_Problem to work on:_ Search the listing below for the string "banner", then copy every line it appears in.

_Records shown:_

———

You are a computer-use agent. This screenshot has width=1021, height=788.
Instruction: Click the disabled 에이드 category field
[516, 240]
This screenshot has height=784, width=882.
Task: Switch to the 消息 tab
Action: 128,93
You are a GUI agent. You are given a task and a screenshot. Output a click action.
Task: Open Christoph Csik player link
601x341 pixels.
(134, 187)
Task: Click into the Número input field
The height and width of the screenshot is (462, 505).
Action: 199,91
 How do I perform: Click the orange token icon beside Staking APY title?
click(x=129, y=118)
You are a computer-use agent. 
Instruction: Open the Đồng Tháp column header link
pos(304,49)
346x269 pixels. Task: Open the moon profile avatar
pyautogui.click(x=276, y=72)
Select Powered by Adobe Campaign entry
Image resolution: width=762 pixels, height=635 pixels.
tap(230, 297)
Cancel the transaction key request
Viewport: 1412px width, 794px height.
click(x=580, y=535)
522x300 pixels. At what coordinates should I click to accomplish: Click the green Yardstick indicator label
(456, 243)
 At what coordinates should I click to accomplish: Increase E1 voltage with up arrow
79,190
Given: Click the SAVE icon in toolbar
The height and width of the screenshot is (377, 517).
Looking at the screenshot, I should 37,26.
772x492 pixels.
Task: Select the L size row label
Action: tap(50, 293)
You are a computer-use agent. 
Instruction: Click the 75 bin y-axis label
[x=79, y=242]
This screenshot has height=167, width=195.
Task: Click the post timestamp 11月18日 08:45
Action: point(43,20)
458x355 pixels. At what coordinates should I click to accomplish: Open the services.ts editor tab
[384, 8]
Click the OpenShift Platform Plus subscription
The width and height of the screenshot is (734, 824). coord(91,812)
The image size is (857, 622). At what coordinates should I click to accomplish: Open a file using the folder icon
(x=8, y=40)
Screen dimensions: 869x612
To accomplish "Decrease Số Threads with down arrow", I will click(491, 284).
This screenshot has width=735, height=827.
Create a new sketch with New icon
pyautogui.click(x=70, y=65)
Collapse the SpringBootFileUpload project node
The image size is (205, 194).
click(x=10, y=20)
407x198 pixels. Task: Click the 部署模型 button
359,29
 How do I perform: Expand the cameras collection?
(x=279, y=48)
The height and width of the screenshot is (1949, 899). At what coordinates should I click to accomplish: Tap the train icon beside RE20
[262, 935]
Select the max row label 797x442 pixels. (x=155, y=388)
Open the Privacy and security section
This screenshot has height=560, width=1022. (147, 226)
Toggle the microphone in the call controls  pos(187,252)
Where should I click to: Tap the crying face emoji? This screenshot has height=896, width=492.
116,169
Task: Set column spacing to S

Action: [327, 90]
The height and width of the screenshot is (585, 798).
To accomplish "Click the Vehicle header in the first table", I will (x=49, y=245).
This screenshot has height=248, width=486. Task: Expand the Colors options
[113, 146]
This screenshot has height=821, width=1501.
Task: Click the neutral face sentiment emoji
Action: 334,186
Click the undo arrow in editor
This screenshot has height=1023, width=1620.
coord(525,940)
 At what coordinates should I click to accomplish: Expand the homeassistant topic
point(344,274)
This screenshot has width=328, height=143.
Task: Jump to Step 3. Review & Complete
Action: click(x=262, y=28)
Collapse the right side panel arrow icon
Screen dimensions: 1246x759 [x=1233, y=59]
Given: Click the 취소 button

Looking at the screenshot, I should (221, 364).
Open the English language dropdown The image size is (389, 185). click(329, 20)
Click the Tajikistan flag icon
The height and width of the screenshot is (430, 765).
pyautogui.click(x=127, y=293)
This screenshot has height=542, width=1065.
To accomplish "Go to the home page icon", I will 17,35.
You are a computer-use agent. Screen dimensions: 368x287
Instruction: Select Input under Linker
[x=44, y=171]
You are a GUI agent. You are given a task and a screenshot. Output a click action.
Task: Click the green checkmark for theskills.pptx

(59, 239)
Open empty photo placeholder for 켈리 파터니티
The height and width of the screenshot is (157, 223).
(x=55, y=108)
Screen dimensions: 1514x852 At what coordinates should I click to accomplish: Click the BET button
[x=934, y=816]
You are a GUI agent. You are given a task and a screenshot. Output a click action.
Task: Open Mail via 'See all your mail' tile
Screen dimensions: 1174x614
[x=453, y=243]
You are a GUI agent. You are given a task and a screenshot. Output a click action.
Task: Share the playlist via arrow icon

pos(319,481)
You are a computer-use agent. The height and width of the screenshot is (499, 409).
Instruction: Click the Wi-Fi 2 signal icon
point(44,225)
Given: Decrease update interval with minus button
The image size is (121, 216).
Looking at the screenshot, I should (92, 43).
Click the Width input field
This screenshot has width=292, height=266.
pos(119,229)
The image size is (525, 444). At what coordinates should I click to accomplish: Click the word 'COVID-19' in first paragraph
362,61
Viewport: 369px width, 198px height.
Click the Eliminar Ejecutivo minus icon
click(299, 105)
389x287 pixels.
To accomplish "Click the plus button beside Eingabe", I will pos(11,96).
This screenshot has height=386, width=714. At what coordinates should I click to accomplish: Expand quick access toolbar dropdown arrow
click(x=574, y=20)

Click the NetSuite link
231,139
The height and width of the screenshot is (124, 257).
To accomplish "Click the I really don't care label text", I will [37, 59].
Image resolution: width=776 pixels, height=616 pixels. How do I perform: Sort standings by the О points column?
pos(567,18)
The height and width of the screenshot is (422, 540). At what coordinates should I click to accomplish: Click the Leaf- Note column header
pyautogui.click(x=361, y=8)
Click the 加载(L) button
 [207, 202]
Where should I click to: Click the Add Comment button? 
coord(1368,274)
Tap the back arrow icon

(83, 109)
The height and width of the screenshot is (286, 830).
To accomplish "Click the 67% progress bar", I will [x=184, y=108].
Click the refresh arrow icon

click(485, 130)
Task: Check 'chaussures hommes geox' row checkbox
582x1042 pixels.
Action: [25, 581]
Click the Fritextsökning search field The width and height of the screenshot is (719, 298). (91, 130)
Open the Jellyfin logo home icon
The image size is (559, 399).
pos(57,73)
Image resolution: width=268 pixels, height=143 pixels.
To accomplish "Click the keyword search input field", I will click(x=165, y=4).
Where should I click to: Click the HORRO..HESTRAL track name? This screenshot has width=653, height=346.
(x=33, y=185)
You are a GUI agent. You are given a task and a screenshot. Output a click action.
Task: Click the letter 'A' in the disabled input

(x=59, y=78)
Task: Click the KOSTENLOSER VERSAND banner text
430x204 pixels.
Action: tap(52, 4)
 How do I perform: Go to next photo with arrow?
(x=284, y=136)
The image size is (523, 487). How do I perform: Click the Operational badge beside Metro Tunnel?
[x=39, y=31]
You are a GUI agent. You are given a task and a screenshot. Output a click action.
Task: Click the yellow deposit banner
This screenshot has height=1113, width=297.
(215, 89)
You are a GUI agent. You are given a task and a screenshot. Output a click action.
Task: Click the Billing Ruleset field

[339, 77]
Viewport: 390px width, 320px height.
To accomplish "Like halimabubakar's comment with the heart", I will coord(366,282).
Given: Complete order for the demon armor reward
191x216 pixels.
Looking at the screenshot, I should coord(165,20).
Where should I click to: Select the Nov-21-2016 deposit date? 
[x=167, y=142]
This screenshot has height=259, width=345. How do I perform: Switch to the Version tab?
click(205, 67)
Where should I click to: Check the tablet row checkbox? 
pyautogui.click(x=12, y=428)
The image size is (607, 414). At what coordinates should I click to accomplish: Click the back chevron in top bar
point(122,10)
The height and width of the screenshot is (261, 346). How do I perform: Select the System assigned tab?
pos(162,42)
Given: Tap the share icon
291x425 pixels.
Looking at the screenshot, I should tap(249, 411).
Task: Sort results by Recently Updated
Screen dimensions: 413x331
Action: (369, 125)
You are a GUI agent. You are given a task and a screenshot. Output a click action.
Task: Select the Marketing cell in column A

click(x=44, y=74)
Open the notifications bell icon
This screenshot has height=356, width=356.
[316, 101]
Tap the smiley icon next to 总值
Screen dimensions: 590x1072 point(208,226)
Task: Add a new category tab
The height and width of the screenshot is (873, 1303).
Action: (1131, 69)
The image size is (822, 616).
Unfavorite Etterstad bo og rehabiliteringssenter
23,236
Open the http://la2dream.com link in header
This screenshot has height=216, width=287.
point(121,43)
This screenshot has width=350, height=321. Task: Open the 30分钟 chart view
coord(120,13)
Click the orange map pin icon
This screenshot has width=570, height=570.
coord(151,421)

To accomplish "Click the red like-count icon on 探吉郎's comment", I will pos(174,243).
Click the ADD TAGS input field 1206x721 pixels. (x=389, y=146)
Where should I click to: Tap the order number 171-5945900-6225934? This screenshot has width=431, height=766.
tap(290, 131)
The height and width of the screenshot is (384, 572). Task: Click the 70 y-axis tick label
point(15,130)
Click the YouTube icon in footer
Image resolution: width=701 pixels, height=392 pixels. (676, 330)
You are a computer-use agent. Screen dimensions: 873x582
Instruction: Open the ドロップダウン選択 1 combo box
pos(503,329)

———

_The completed task:_
Task: Click the KOSTENLOSER VERSAND banner text
Task: Click the yellow deposit banner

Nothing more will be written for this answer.